Nevertheless!  Sometimes there is a development in science that has great bearing on the human origins debate, and that I think deserves to be more widely heard.

In the May 2021 issue of Evolution News and Science Today (a publication of the Discovery Institute, an intelligent design think tank), Gunter Bechley brings to our attention an important research article published May 7, 2021 in the journal Science, which is the peer-reviewed academic journal of the American Association for the Advancement of Science (AAAS) and one of the world’s top academic journals.
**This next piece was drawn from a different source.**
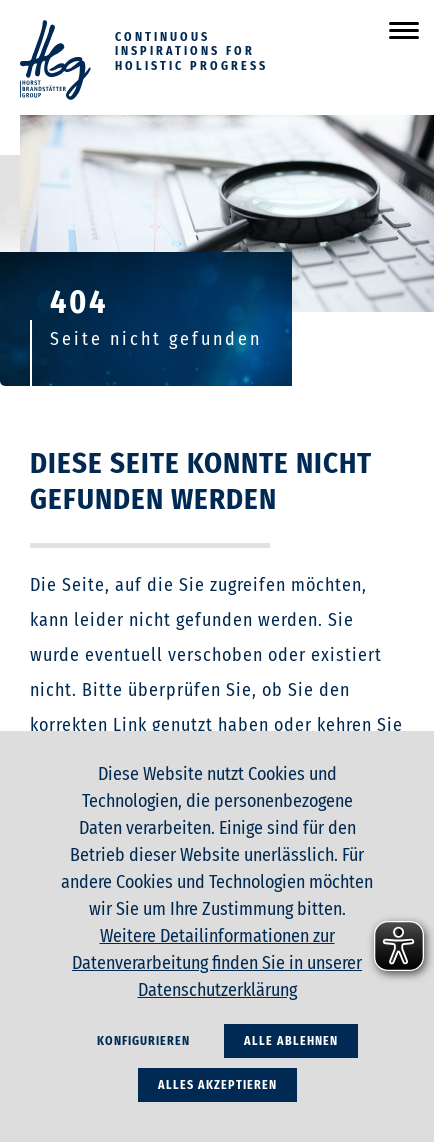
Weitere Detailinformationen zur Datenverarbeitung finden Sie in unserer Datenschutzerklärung (217, 963)
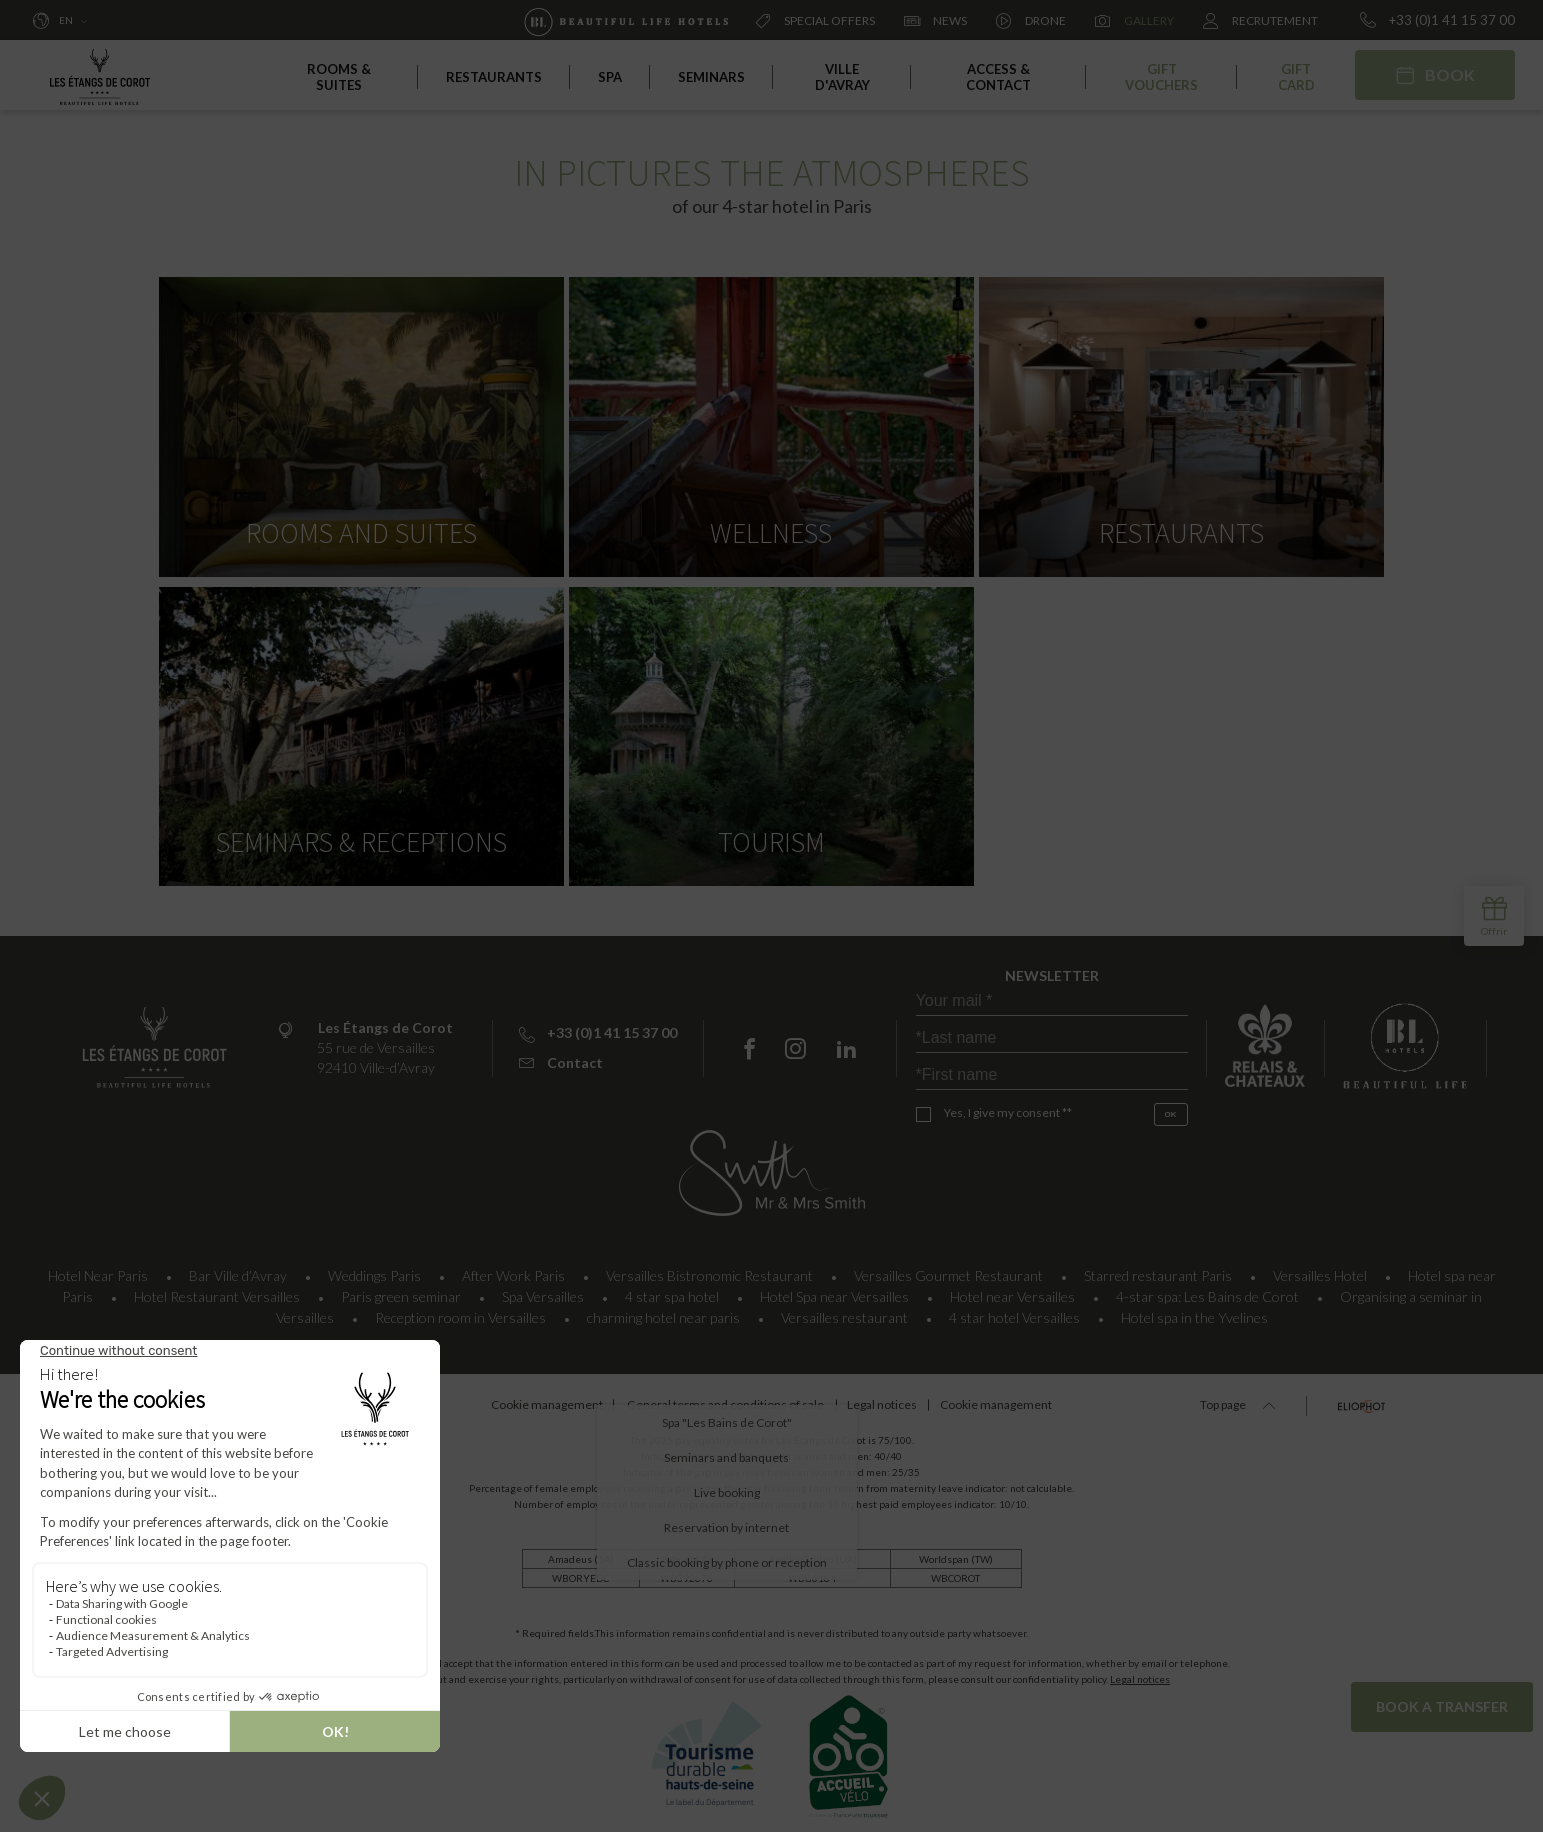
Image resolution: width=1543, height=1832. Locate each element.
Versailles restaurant (844, 1310)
Bechley’s essay is titled, “Scientists Conclude: Human Origins Research is a Big Mess,” and it may be found at

The Science article is titled, “Fossil Apes and Human Evolution,” (Science Magazine, 07 May 2021: Vol. 372, Issue 6542, eabb4363 DOI: 10.1126/science.abb4363), and may be found at (

Here are some choice quotes from the Science article:

After 150 years of continuous discoveries, essential information about human origins remains elusive owing to debates surrounding the interpretation of fossil apes.

. . . .

The root of the conflict is the remarkable differences in subjective definition and scoring of complex morphologies.

The decades-long feud regarding arboreality [tree-dwelling] and bipedalism in A. afarensis exemplifies the complexity of inferring function from anatomy. . . .

Humans are storytellers: Theories of human evolution often resemble “anthropogenic narratives” that borrow the structure of a hero’s journey to explain essential aspects such as the origins of erect posture, the freeing of the hands, or brain enlargement. Intriguingly, such narratives have not drastically changed since Darwin. We must be aware of confirmation biases and ad hoc interpretations by researchers aiming to confer [upon] their new fossil the starring role within a preexisting narrative. Evolutionary scenarios are appealing because they provide plausible explanations based on current knowledge, but unless grounded in testable hypotheses, they are no more than “just-so stories”

Bechley says, “The press release from the American Museum of Natural History (2021) sums up the gist of this review article:”

Most human origins stories are not compatible with known fossils. . . .  [T]he number of species in the human family tree has exploded, but so has the level of dispute concerning early human evolution. . . .  However, many of these fossils show mosaic combinations of features that do not match expectations for ancient representatives of the modern ape and human lineages. As a consequence, there is no scientific consensus on the evolutionary role played by these fossil apes. . . .  Overall, the researchers found that most stories of human origins are not compatible with the fossils that we have today.

Bechley concludes:

That is a fair assessment indeed, which admittedly does not mean that these evolutionary speculations are all wrong or futile enterprises. However, it at least shows that those bold hardcore Darwinists, who think they can dismiss and rebuke Darwin critics and ID proponents with some grandiose claims of allegedly settled science, are not just vastly overstating their case but indeed are ignorant of the current state of the scientific debate. The question of human origins is far from being resolved, and non-mainstream options should be explored based exclusively on the available evidence, rather than being rejected due to world-view bias.